USBオーディオには大きく2つ、USB Audio Class 1.0、USB Audio Class 2.0の規格があります。

16/48の壁

USB Audio Class 1.0は1998頃に規格化され、なんとなく16/48まで使えると思われていましたが、TENORチップの登場でドライバーを使わなくても24/96に対応するということで一気にUSBオーディオの可能性が開きました。AUDIOTRAKのDr.DAC2やStyleaudioのCARATなどです。
それまではTIのPCM270x系が主流で、USB1.1接続で16/48が上限だったので画期的な進歩でした。

24/96の壁

ながらくUSBオーディオは24/96までという時代が続きましたが、2009年にM2TECHがhiFaceで24/192に対応しました。
USB Audio Class 1.0では24/96止まりなので、M2TECHは独自のカーネルストリーミングドライバーを開発することで限界を超え、24/192対応に成功しました。

USB Audio Classは2009年にUSB Audio Class 2.0が決まり、当時のMacOS10.6は10.6.4で対応しました。これはUSBオーディオにとって大きなできごとでした。

Windows…

WindowsもWindows7でUSB Audio Class 2.0に対応する、8でやっと対応する、8.1で今度こそ対応すると言われ続けてますが、来年登場予定のWindows10でも、まだUSB Audio Class 1.0止まりでUSB Audio Class 2.0は検討中、とのことです。
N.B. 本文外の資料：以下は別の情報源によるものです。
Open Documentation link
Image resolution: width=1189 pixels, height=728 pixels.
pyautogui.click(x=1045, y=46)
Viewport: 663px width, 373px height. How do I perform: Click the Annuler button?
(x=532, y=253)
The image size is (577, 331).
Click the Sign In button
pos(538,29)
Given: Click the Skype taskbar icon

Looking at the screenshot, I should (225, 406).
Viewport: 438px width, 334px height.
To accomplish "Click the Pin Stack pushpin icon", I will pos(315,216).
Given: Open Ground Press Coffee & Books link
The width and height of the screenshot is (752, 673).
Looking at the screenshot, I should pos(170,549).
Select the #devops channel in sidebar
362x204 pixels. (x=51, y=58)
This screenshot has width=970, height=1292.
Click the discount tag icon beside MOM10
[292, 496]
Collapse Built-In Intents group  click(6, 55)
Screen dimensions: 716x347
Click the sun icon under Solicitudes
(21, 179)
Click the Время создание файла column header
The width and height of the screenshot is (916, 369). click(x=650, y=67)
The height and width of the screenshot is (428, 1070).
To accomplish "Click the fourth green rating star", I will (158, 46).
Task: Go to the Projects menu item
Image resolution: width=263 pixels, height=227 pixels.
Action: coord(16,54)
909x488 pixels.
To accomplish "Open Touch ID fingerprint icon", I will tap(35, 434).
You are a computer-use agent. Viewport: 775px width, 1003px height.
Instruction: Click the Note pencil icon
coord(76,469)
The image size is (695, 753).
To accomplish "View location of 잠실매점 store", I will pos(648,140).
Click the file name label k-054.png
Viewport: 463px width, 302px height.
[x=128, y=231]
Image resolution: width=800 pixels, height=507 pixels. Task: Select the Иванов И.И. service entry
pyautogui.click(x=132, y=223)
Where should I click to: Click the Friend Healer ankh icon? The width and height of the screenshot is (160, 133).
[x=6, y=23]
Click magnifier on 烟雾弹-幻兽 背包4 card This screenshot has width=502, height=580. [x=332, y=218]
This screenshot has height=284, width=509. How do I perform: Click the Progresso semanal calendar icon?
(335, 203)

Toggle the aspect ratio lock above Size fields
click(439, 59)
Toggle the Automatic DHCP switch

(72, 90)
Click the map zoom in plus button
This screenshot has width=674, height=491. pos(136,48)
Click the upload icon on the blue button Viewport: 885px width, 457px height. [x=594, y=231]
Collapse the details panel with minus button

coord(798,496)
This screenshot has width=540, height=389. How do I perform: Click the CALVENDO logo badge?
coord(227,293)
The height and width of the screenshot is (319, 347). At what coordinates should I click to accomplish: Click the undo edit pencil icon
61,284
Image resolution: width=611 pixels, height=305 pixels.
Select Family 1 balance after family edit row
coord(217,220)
M2TECHのKernelStreamingDriver

hiFaceやhiFace EvoはUSB Audio Class 2.0ではなく、M2TECH独自のカーネルストリーミングドライバーで動作します。よってMacOS10.6.4以前、10.4から対応します。
しかしここ最近のMacOSの仕様変更が大きいようで、MacOS10.8、そして10.9への対応に時間がかかりました。更に10.9用ドライバーは、10.8までのカーネルストリーミングドライバーが入っていると動作不良を起こすためアンインストールが必要な場合もあります。
zionoteでは未確認ですが、アンインストーラーでは完全削除できず、10.8までのドライバーを削除するためにOSのクリーンインストールをして使ってるというオーナーさんもいらっしゃました。
MacOS10.9で一筋縄ではいかないので、10.10対応についてはM2TECHのアナウンス待ちです。

MacOS…

MacOSの仕様変更は大きく、ドライバーの変更を必要とするのはhiFaceだけではないようで、オーディオ機器だけではなく多くの製品がドライバー対応を必要としています。

ハードウェアだけではなくソフトも同様です。
Macユーザーなら定番のAudirvanaもMacOSの仕様変更でインテジャーモードが使えたり使えなかったり、ダイレクトモードを必要としたりしなかったりと右往左往しています。

hiFace/hiFace Evoをお使いの場合、MacOS10.8までは問題ありません。
10.9では10.8までのドライバーを削除する必要がある、場合があります。しなくても大丈夫な場合もあります。削除できない場合はクリーンインストールする場合もあるそうですがzionoteでは未確認です。
10.10対応についてはM2TECHがアナウンスを出していません。

hiFace EvoをSTリンク目的にお使いのオーナー様は、旧バージョンのドライバーが入っていないMacで10.9を使うか、10.8で使うかのどちらかをお勧めします。